Acho que o que muitos acreditam ser a política de cancelamento, é na verdade, ser submetido a escrutínio e ser responsabilizado pelo que fez ou disse. O que acontece muitas vezes é que as pessoas não gostam de se responsabilizar pelos seus actos. Não gostam de ouvir críticas e não estão abertas a ouvir outra perspectiva ou a aprender como fazer melhor da próxima vez. De referir que há de facto pessoas que por vezes cometem erros sem se aperceberem porque a transfobia, a homofobia, o machismo e o racismo estão tão enraizados em nós e na sociedade que só percebem que algo está errado no que fizeram quando alguém o indica. E depois há o oposto, há quem use a liberdade de expressão ou sua interpretação do que é a liberdade de expressão para puder dizer tudo o que lhes vai na cabeça. Temos visto inúmeros casos, e incluindo na Assembleia da República, o que degrada a nossa democracia. O famoso “Ah! Não se pode dizer nada hoje em dia!”, eu contraponho com “Hoje em dia diz-se até demais.”. Há uma porta aberta pelos chamados moderados em que temos direito de dizer TUDO. Podemos denegrir um povo na Assembleia da República, podemos ofender uma deputada invisual… Acho já são tantos os casos que a minha memória já não acompanha.
Bom, de volta a discussão com o meu colega, tentei explicar, sem sucesso, (lá está um exemplo de uma pessoa que não quer ouvir), que são estas coisas pequenas que normalizam discursos violentos em relações a estas comunidades, neste caso, a comunidade trans.
A comédia, algo que usamos para rir e descomprimir, pode de facto ser usada também para normalizar o preconceito. Alguém lança uma piada homofóbica, toda a gente ri-se. O comediante percebe que pode continuar a fazê-lo porque teve sucesso, e nós ao rir-nos, estamos a dizer ao mundo que não há problema em fazer troça de uma pessoa queer, uma micro-agressão que parece inofensiva, mas é o ponto de partida para o discurso de ódio e violência.
Sendo as pessoas trans uma das comunidades mais violentadas e um bode expiatório como vemos nos EUA com Trump, devemos ter consciência e tacto como abordamos os seus temas.
Em Portugal, já vários humoristas afirmaram que não pode haver limites no humor, e que o proibir é perigoso.

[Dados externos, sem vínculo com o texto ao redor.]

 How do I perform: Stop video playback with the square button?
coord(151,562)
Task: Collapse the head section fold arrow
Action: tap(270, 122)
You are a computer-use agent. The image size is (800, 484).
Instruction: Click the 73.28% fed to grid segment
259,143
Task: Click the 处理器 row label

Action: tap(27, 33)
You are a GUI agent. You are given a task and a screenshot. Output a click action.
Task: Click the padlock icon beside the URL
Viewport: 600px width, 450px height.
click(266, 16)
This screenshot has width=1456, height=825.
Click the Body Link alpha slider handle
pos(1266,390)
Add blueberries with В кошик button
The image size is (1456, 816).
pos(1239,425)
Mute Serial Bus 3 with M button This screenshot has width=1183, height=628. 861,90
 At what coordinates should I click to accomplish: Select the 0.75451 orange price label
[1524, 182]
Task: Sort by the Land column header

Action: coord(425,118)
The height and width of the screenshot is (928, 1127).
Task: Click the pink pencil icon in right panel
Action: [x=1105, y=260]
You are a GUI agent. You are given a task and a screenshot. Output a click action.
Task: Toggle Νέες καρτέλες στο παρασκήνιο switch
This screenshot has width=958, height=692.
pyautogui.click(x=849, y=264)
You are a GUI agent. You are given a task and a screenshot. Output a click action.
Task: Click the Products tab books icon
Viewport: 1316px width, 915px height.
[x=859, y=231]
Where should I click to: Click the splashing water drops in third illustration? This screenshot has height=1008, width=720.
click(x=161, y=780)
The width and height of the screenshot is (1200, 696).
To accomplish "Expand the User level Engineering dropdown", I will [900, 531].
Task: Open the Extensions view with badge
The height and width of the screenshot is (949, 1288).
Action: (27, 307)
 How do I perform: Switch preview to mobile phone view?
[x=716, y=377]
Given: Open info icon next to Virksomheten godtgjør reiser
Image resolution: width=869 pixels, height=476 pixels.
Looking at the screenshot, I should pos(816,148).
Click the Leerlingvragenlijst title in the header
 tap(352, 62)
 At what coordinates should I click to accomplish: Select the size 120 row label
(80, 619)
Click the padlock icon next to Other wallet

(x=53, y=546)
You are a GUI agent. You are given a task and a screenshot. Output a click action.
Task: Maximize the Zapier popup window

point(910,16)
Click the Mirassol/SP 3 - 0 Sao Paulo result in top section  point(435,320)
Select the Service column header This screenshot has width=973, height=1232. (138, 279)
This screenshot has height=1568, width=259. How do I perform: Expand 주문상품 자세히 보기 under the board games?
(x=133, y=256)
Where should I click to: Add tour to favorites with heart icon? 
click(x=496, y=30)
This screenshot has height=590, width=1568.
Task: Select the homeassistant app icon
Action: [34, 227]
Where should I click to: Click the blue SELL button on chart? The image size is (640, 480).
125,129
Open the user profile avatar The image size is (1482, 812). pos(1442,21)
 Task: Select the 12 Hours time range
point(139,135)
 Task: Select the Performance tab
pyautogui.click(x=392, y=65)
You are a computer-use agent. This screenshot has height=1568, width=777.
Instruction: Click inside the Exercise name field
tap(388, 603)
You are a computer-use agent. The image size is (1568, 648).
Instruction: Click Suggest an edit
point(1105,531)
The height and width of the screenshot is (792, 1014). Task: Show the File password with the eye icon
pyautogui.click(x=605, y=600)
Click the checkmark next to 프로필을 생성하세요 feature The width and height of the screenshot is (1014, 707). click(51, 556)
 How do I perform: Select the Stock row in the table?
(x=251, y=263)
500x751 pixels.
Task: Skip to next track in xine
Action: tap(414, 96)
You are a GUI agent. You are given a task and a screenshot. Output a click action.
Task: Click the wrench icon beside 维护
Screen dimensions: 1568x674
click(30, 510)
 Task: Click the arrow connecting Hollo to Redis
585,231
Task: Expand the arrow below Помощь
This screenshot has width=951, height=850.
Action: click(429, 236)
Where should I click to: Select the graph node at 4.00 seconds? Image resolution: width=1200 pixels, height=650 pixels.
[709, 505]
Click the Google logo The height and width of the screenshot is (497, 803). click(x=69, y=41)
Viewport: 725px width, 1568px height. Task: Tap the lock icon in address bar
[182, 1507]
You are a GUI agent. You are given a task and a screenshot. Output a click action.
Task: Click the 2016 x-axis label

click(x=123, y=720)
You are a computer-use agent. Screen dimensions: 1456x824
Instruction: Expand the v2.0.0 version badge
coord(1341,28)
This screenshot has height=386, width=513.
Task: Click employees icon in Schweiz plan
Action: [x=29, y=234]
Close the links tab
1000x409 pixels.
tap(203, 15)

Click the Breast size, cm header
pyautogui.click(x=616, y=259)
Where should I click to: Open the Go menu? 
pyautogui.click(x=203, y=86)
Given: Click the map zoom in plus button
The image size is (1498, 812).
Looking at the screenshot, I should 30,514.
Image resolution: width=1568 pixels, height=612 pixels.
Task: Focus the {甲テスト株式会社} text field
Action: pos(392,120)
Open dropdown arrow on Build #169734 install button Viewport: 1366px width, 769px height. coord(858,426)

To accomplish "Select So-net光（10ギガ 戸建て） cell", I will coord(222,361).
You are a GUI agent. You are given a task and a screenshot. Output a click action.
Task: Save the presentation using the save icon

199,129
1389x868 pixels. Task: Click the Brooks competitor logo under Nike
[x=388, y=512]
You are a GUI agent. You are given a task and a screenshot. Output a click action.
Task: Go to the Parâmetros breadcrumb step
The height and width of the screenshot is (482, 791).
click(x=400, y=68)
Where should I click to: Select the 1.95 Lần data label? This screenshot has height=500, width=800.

Sou sincera, e acho que serei um pouco dura no que irei dizer, mas a opinião deles pouco me importa desde que decidiram ir ao Vaticano reunir com o Papa, o mesmo Papa que disse num seminário que já havia bichas a mais. A opinião que me importa é a das pessoas alvo das piadas.
As pessoas trans gostaram da publicação da Control? Gostaram das piadas de Chappelle ou de Gervais?
Para mim, o direito a rir não é mais importante do que ofender uma comunidade inteira. A nossa liberdade acaba quando começa a do outro. E mais uma vez, a importância da empatia. A falta dela, também se revê na comédia.
Por fim deixo uma recomendação de um stand-up: “Nanette” de Hannah Gadsby de 2018, mas continua bastante actual.